Source information
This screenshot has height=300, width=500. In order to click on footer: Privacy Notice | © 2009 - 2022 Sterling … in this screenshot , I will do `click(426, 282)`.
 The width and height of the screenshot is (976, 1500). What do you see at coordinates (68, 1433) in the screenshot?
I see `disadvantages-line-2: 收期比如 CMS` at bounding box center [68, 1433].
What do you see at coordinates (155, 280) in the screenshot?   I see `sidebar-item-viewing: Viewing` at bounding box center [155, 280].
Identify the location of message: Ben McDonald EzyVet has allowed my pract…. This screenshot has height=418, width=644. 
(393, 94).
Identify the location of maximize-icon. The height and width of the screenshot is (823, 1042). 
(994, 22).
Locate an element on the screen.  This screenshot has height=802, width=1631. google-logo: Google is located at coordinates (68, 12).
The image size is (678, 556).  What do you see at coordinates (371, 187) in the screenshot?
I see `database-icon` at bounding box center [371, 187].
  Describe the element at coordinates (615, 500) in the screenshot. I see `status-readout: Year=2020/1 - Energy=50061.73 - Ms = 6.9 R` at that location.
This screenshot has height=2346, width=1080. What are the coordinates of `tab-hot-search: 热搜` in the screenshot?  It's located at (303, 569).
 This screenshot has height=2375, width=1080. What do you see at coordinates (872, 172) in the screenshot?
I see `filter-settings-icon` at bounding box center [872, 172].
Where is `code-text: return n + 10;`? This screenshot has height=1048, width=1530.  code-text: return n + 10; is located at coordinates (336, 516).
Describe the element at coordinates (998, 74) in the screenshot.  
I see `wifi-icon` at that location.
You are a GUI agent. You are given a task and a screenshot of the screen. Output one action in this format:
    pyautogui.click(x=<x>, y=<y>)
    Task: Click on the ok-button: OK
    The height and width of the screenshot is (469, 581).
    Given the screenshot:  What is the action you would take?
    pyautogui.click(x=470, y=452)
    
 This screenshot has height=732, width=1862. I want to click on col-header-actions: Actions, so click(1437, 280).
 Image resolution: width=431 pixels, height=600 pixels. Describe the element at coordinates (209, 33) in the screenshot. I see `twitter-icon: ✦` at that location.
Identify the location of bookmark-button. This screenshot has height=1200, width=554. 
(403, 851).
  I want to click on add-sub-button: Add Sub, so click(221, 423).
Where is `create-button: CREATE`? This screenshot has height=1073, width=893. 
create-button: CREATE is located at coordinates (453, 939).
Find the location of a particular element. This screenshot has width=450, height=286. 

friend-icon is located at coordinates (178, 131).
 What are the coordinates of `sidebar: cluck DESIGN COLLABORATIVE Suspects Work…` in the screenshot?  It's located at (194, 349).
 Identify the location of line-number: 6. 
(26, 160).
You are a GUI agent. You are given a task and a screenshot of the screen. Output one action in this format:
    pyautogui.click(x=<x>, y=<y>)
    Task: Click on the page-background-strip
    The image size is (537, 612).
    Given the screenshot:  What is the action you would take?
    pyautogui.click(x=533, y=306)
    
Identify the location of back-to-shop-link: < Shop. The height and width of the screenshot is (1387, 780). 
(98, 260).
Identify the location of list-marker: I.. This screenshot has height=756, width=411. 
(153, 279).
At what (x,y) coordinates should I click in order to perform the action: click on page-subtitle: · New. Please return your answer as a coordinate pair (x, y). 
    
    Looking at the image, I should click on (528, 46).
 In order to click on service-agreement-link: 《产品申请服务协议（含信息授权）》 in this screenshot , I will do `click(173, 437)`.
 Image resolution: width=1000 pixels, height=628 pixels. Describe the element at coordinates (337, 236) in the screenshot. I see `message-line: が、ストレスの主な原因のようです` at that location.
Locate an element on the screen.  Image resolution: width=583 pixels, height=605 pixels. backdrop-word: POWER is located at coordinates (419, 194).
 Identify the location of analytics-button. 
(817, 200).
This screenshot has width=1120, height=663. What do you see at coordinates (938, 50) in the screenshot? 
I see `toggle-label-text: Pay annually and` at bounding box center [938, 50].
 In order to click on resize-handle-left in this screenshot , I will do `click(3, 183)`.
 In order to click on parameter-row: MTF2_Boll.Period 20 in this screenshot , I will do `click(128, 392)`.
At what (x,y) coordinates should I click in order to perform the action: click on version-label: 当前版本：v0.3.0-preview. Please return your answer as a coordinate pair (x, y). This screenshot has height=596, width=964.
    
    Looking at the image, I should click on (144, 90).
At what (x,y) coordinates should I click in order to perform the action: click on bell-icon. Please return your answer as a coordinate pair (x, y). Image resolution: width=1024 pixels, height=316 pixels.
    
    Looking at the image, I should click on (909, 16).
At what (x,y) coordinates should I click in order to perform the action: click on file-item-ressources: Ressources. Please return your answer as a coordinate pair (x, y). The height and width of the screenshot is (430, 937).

Your assignment
Can you write out every line above again, word for word and with nothing changed?

Result of this task
This screenshot has height=300, width=500. In order to click on footer: Privacy Notice | © 2009 - 2022 Sterling … in this screenshot , I will do `click(426, 282)`.
 The width and height of the screenshot is (976, 1500). What do you see at coordinates (68, 1433) in the screenshot?
I see `disadvantages-line-2: 收期比如 CMS` at bounding box center [68, 1433].
What do you see at coordinates (155, 280) in the screenshot?   I see `sidebar-item-viewing: Viewing` at bounding box center [155, 280].
Identify the location of message: Ben McDonald EzyVet has allowed my pract…. This screenshot has height=418, width=644. 
(393, 94).
Identify the location of maximize-icon. The height and width of the screenshot is (823, 1042). 
(994, 22).
Locate an element on the screen.  This screenshot has height=802, width=1631. google-logo: Google is located at coordinates (68, 12).
The image size is (678, 556).  What do you see at coordinates (371, 187) in the screenshot?
I see `database-icon` at bounding box center [371, 187].
  Describe the element at coordinates (615, 500) in the screenshot. I see `status-readout: Year=2020/1 - Energy=50061.73 - Ms = 6.9 R` at that location.
This screenshot has height=2346, width=1080. What are the coordinates of `tab-hot-search: 热搜` in the screenshot?  It's located at (303, 569).
 This screenshot has height=2375, width=1080. What do you see at coordinates (872, 172) in the screenshot?
I see `filter-settings-icon` at bounding box center [872, 172].
Where is `code-text: return n + 10;`? This screenshot has height=1048, width=1530.  code-text: return n + 10; is located at coordinates (336, 516).
Describe the element at coordinates (998, 74) in the screenshot.  
I see `wifi-icon` at that location.
You are a GUI agent. You are given a task and a screenshot of the screen. Output one action in this format:
    pyautogui.click(x=<x>, y=<y>)
    Task: Click on the ok-button: OK
    The height and width of the screenshot is (469, 581).
    Given the screenshot:  What is the action you would take?
    pyautogui.click(x=470, y=452)
    
 This screenshot has height=732, width=1862. I want to click on col-header-actions: Actions, so click(1437, 280).
 Image resolution: width=431 pixels, height=600 pixels. Describe the element at coordinates (209, 33) in the screenshot. I see `twitter-icon: ✦` at that location.
Identify the location of bookmark-button. This screenshot has height=1200, width=554. 
(403, 851).
  I want to click on add-sub-button: Add Sub, so click(221, 423).
Where is `create-button: CREATE`? This screenshot has height=1073, width=893. 
create-button: CREATE is located at coordinates (453, 939).
Find the location of a particular element. This screenshot has width=450, height=286. 

friend-icon is located at coordinates (178, 131).
 What are the coordinates of `sidebar: cluck DESIGN COLLABORATIVE Suspects Work…` in the screenshot?  It's located at (194, 349).
 Identify the location of line-number: 6. 
(26, 160).
You are a GUI agent. You are given a task and a screenshot of the screen. Output one action in this format:
    pyautogui.click(x=<x>, y=<y>)
    Task: Click on the page-background-strip
    The image size is (537, 612).
    Given the screenshot:  What is the action you would take?
    pyautogui.click(x=533, y=306)
    
Identify the location of back-to-shop-link: < Shop. The height and width of the screenshot is (1387, 780). 
(98, 260).
Identify the location of list-marker: I.. This screenshot has height=756, width=411. 
(153, 279).
At what (x,y) coordinates should I click in order to perform the action: click on page-subtitle: · New. Please return your answer as a coordinate pair (x, y). 
    
    Looking at the image, I should click on (528, 46).
 In order to click on service-agreement-link: 《产品申请服务协议（含信息授权）》 in this screenshot , I will do `click(173, 437)`.
 Image resolution: width=1000 pixels, height=628 pixels. Describe the element at coordinates (337, 236) in the screenshot. I see `message-line: が、ストレスの主な原因のようです` at that location.
Locate an element on the screen.  Image resolution: width=583 pixels, height=605 pixels. backdrop-word: POWER is located at coordinates (419, 194).
 Identify the location of analytics-button. 
(817, 200).
This screenshot has width=1120, height=663. What do you see at coordinates (938, 50) in the screenshot? 
I see `toggle-label-text: Pay annually and` at bounding box center [938, 50].
 In order to click on resize-handle-left in this screenshot , I will do `click(3, 183)`.
 In order to click on parameter-row: MTF2_Boll.Period 20 in this screenshot , I will do `click(128, 392)`.
At what (x,y) coordinates should I click in order to perform the action: click on version-label: 当前版本：v0.3.0-preview. Please return your answer as a coordinate pair (x, y). This screenshot has height=596, width=964.
    
    Looking at the image, I should click on (144, 90).
At what (x,y) coordinates should I click in order to perform the action: click on bell-icon. Please return your answer as a coordinate pair (x, y). Image resolution: width=1024 pixels, height=316 pixels.
    
    Looking at the image, I should click on (909, 16).
At what (x,y) coordinates should I click in order to perform the action: click on file-item-ressources: Ressources. Please return your answer as a coordinate pair (x, y). The height and width of the screenshot is (430, 937).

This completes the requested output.